Dinosaurs on steroids: The Copenhagen conclusion
The global financial crisis and the threats of climate change are symptoms of the same cause.
That cause is the dinosaur-like structure of economies that grew out of the Industrial Revolution and avoided the cost of fixing heavy pollution of smokestack industries by exporting them around the globe to others keen to get rich too.
The smoke and mirrors model that makes money and pretends waste disappears has now turned full circle, and come up against itself at the Copenhagen climate change conference.
The ongoing meeting of 192 parties will be the first time all nations, side-by-side, have had to face the reality that there is nowhere left to pollute - and nowhere else to borrow from.
Until now science has seemed esoteric compared to the pragmatism and rationality of the market. Every time a new crisis occurred, the same mantra was chanted: "markets will adjust".
Well, the markets adjusted disastrously in September last year, and economists' solution for the US is to print 8 billion $100-paper bills.
Climate change can be a more disastrous market adjustment. Catastrophic geographic scenarios cannot be papered over with money. That financial accounting has become unhinged from the real economy is already obvious.
The crux of the oversight in economics is that the term "product" is only part of what is called product in chemical formulae.
Now science has to come to the fore, and economics has to listen, and it will hurt.
In 2009, Copenhagen parties have to acknowledge, and take home to each country, that there is nowhere left to dismiss "externalities". There are economists, politicians and administrators who react to the concept, biosphere, as if it were some arcane deep-science abstract. It is that thin layer of land, sea and air around the globe where we farm, mine, build, travel, live and love.
For all practical purposes, it is 10 km above and below the sea level. Draw a circle of 60 mm radius for the globe and if the line is 0.2-mm thick that represents our biosphere. Now we have a global economy choking the global environment.
Copenhagen will fail if the next step in the new paradigm is not acknowledged.
In the physically finite biosphere, when chemicals react, if you assess what is produced, you are always worse off. This is the irrefutable Second Law of Thermodynamics, and until now economic processes make profits by not counting the waste.
In a simple economic parable, if you pay $20 for a ton of sand, total processing costs is $70, and it is sold as a ton of glass for $100, that is a $10 profit.

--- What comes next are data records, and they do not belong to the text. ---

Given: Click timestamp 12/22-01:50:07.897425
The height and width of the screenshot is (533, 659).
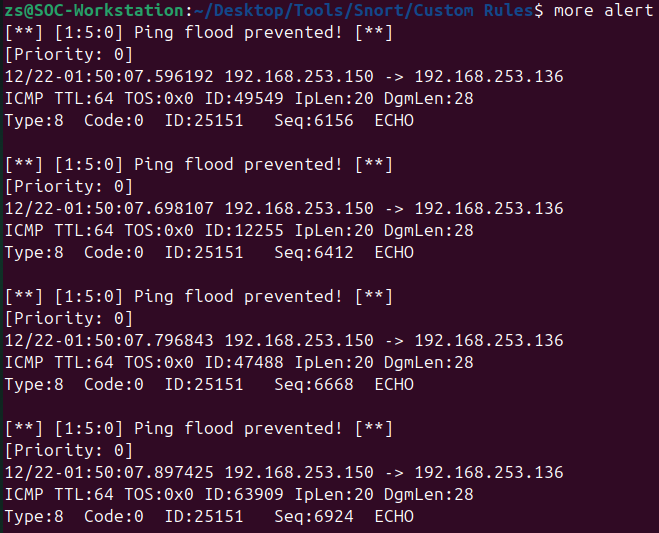Looking at the screenshot, I should [109, 472].
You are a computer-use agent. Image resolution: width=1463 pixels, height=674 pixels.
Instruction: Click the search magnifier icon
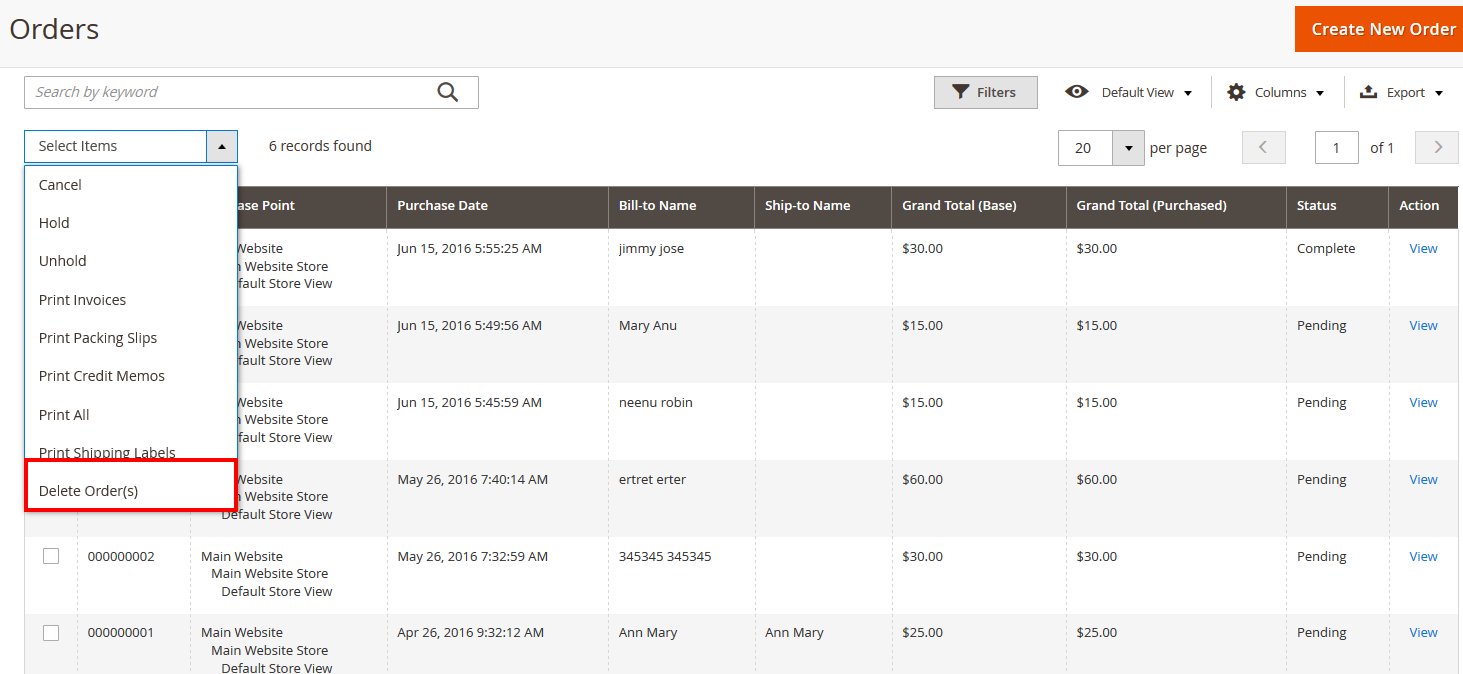(447, 92)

If under a new "Copenhagen Protocol", an environmental accountant tells you to be responsible for carbon capture and storage, and that costs $10, the entrepreneur will go out of business.
The unspoken fact looming over references to emissions is that human nature demands guaranteed sustenance today before worrying about potential disasters in the future.
National leaders may be swayed by or proactively sway, any set of data that is not firm, in an effort to guarantee jobs, income and welfare for their constituents during their term in office.
Substance flow analysis infallibly asserts the First Law of Thermodynamics.
Every atom can be tracked, from a mine, to processing, to manufacturing some product, sale to consumer, then as waste or recycling.
The global financial crisis would not have occurred if requests for finance were assessed against actual material projects by applying substance flow analysis. When financial wizards inspirit a giant subprime loan, they would behave like Dracula fronted with a burning cross if asked to put matter where the money number was.
One reason for the financial crisis - why the big four auto companies in the US were broke and bailed out - is that they could no longer hide the downside of their heavy-handed economic processes and the products (leviathan vehicles sucking in gas and spewing emissions). Dinosaurs cannot be saved by steroids. Public opinion started to get a feel for the Second Law of Thermodynamics. Financiers were the only ones living in the past.
The author is an Australian researcher collaborating with Chinese academic and commercial institutions.